Australian scientists have identified new biomarkers that can be used to diagnose chronic fatigue syndrome in a screening test that they say is now ready for public use.
While we're still a long way off finding a cure for the disease, the serious lack of adequate diagnostic and screening tools has made living with chronic fatigue syndrome even more difficult, because the uncertainty surrounding it has led many to assume it's not a 'real' disease. "Patients are isolated and further stigmatised by disbelief of their condition," says Sonya Marshall-Gradisnik from Griffith University.
Marshall-Gradisnik and her team are currently looking to partner with diagnostic companies that will be able to commercialise their new screening test and make it available to the public.
The hope is that instead of subjecting chronic fatigue syndrome (CFS) patients to a number of tests to try and establish various characteristics of the disease, this screening test alone will be enough to identify it.
"This screening test may be expected to become a laboratory standard to provide more certain, and cost-efficient, diagnosis for CFS. Currently patients may be undergoing a range of tests to diagnose for CFS which incurs a significant cost to the health care system," says Marshall-Gradisnik.
The test will also not just be a one-off - it's been designed to both screen for the disease, and then monitor and track its progression later on, which will further assist doctors in knowing how to treat it on an individual basis.
"This illness has traditionally been difficult to diagnose, meaning that people can go for months without getting the care and attention they require," says one of the team, Don Staines. "We are confident that the new screening test currently in development will provide efficient and increasingly accurate screening for people with CFS."
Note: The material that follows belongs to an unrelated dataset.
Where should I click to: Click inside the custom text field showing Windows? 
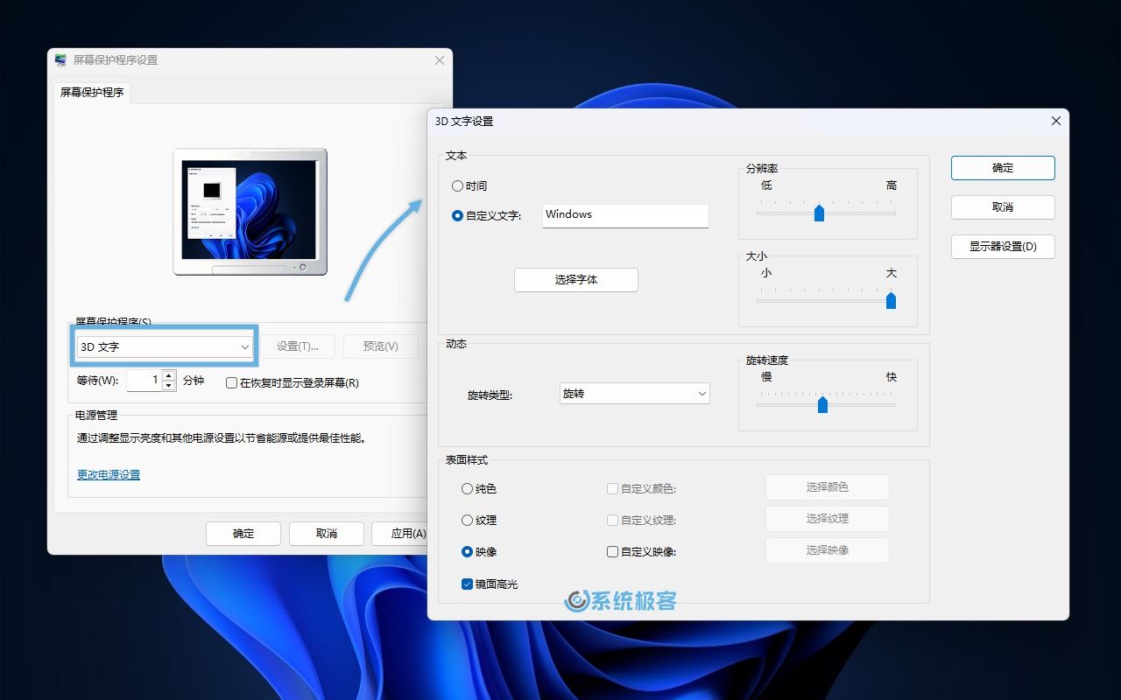[x=624, y=215]
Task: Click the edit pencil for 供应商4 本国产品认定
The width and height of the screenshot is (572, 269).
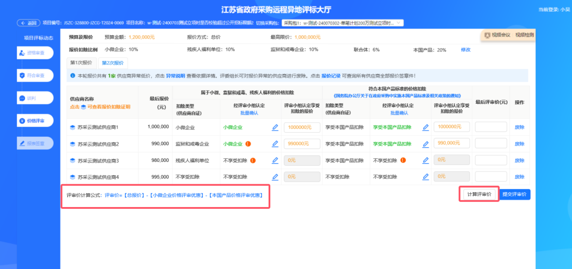Action: pos(426,177)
The test targets common genetic variants known as single nucleotide polymorphisms (SNPs), which can predispose a person to chronic fatigue syndrome. According to the researchers, in up to 80 percent of cases, an infectious disease such as glandular fever has triggered the expression of these SNPs to bring on the development of chronic fatigue syndrome.
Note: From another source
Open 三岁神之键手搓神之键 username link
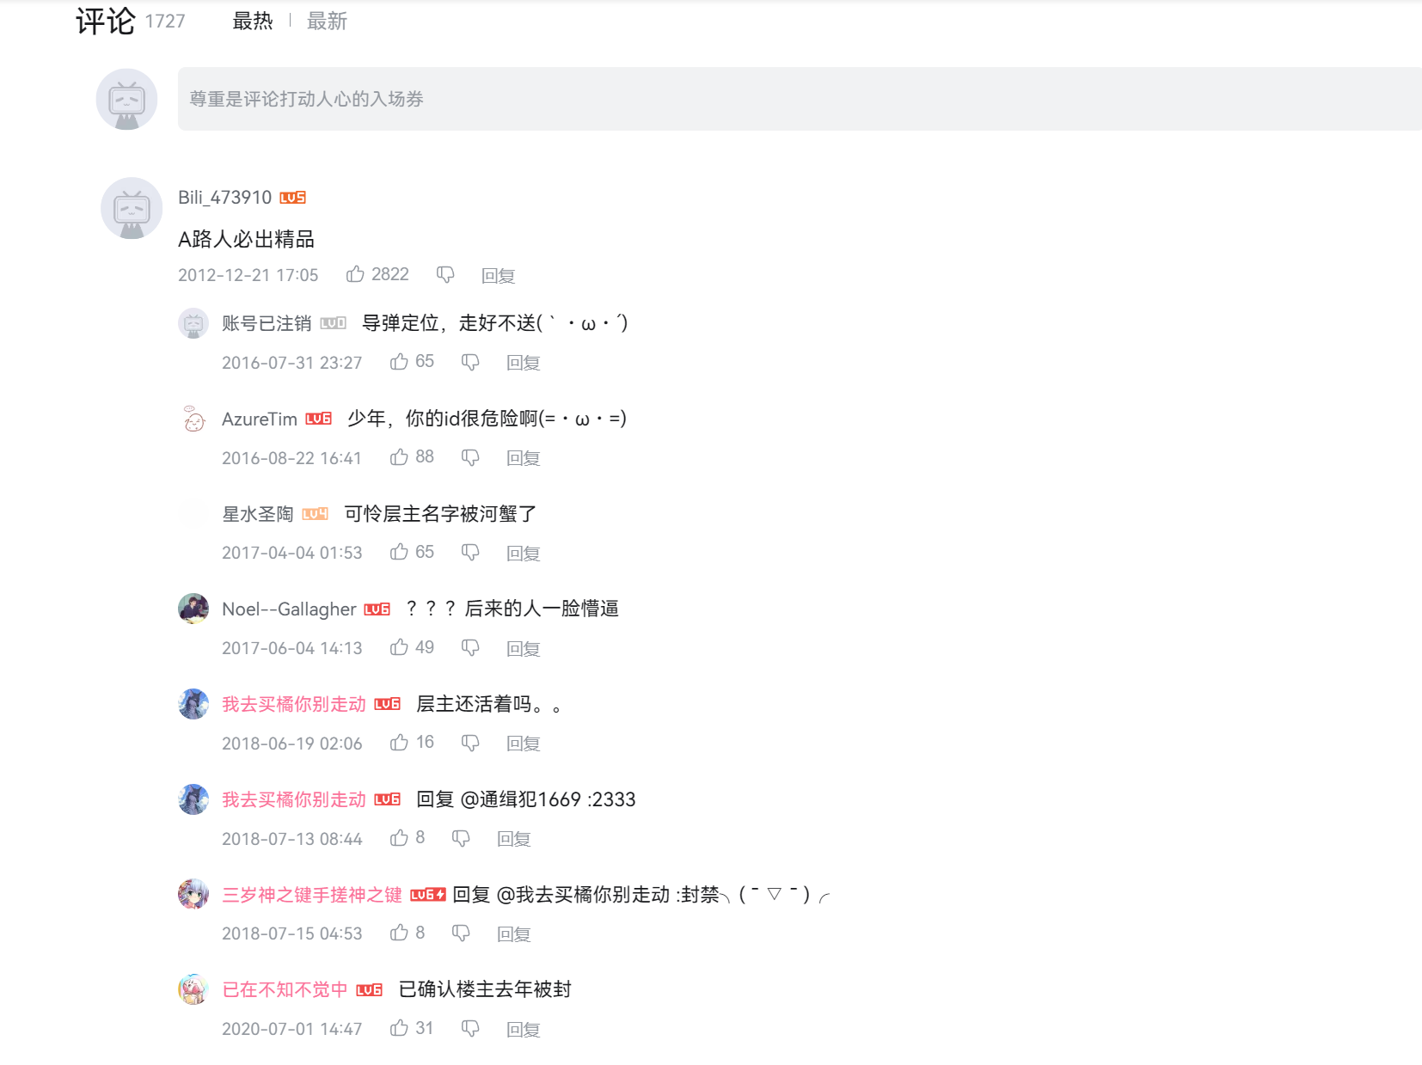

Details of the research behind the test have been published in the Scandinavian Journal of Immunology.
In the US, up to 2.3 percent of children and adolescents are affected by chronic fatigue syndrome, and some 400,000 Australians have also been diagnosed. And yet, researchers are still trying to formally establish it as a biological disorder with distinct stages.
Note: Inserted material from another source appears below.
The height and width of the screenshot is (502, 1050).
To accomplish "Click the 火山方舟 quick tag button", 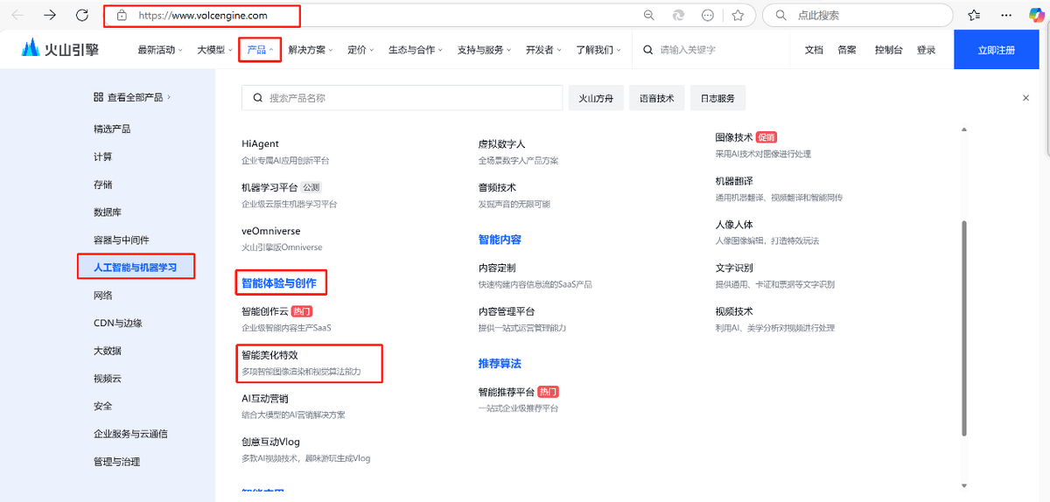I will (x=597, y=98).
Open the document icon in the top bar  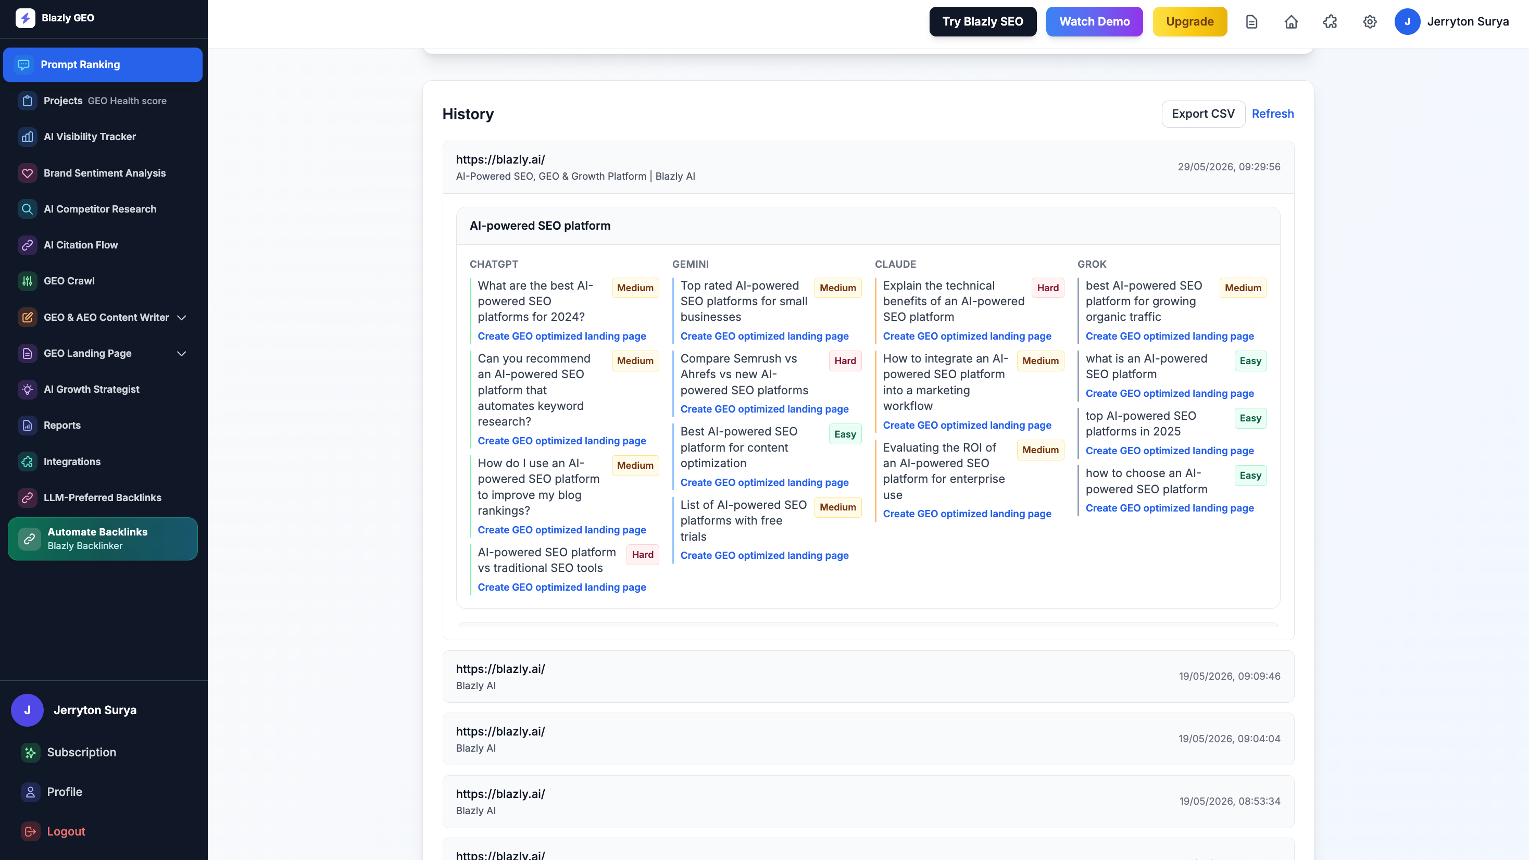click(x=1251, y=22)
A study published back in March 2015 by researchers at Columbia University had also identified certain biomarkers for the disease, which indicated that the immune system of patients is permanently stuck in overdrive. Work is ongoing to turn this understanding into more effective treatments or even a cure.
"We now have evidence confirming what millions of people with this disease already know, that ME/CFS isn't psychological," said lead author of the 2015 study, Mady Hornig.
The Australian researchers haven't given a date for when they expect their screening test to be available to the public - they say it's all ready to go, so it's just a matter of having the funds to get it out there. Fingers crossed it happens soon, because if a cure is still many years away, better diagnostic tools will at least go a long way towards getting past the confusion and stigma that's surrounded the disease for decades.